[[ Given data open ]]

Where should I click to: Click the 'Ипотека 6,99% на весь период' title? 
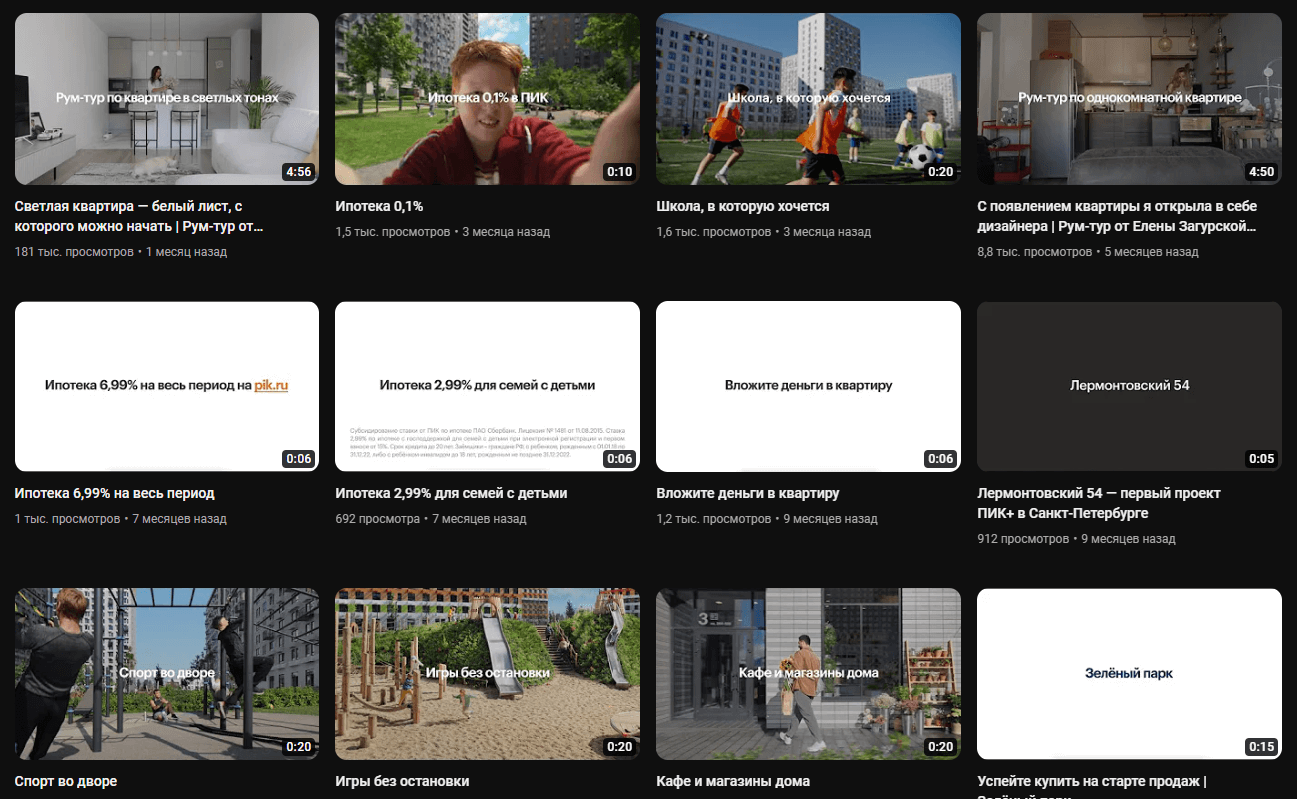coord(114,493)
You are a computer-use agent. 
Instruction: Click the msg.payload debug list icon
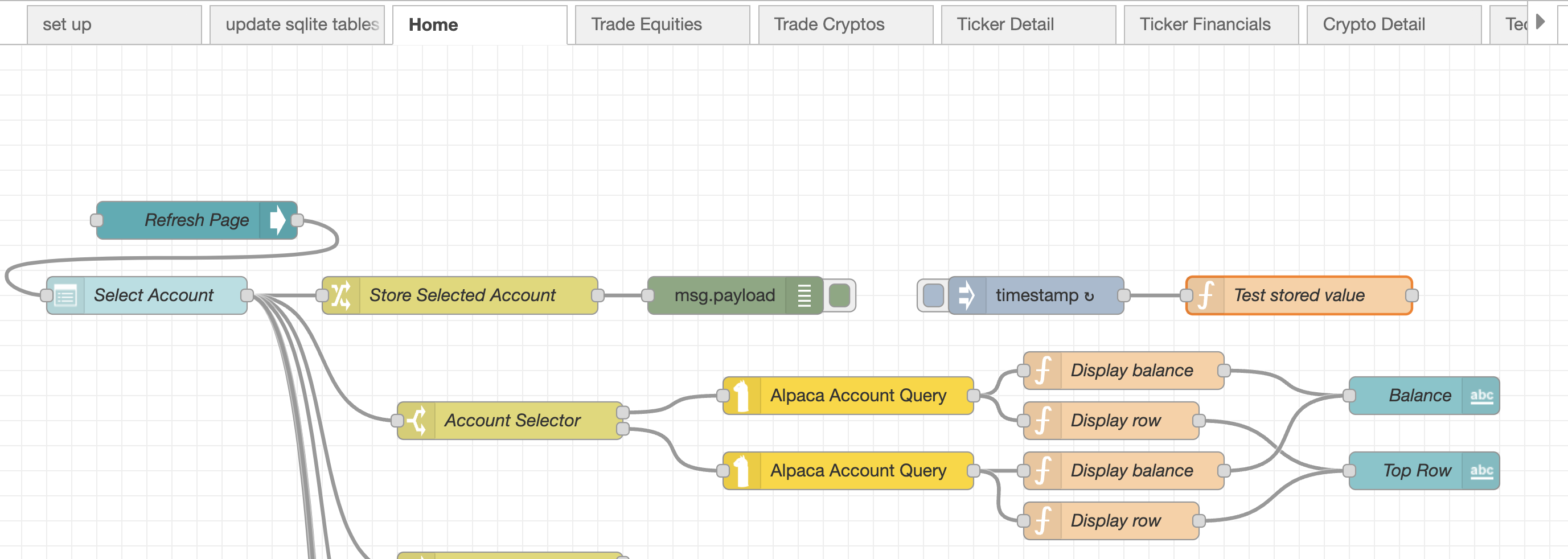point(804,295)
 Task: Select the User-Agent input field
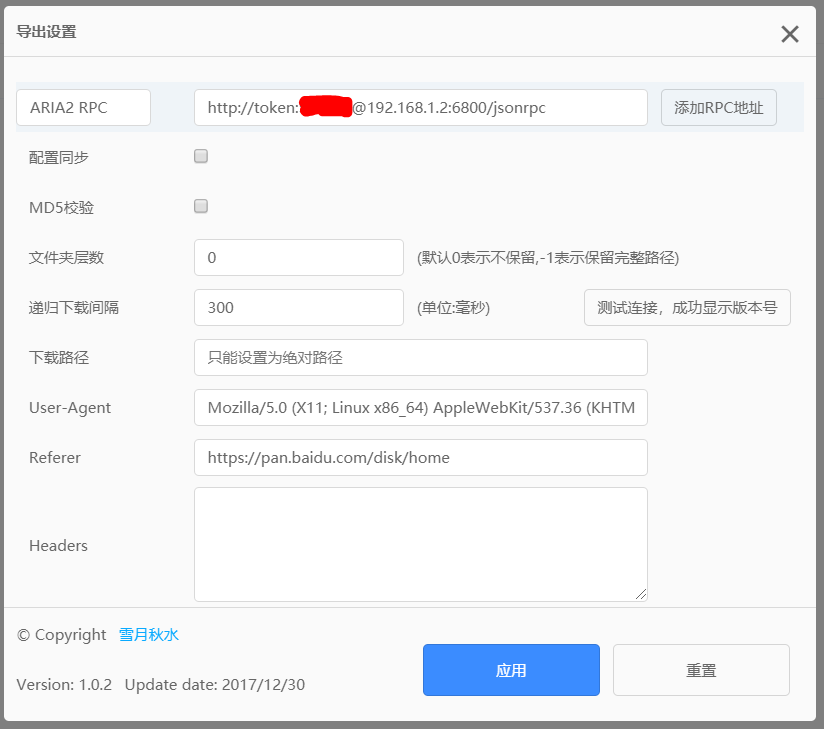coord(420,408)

[[ Given data closed ]]

- _What to do_
In the copy, every entry appears exactly as written above and no picture appears.

- _Solution_
Where should I click to: Click the 'Ипотека 6,99% на весь период' title? 
coord(114,493)
You are a computer-use agent. 
Instruction: Click the msg.payload debug list icon
point(804,295)
 Task: Select the User-Agent input field
coord(420,408)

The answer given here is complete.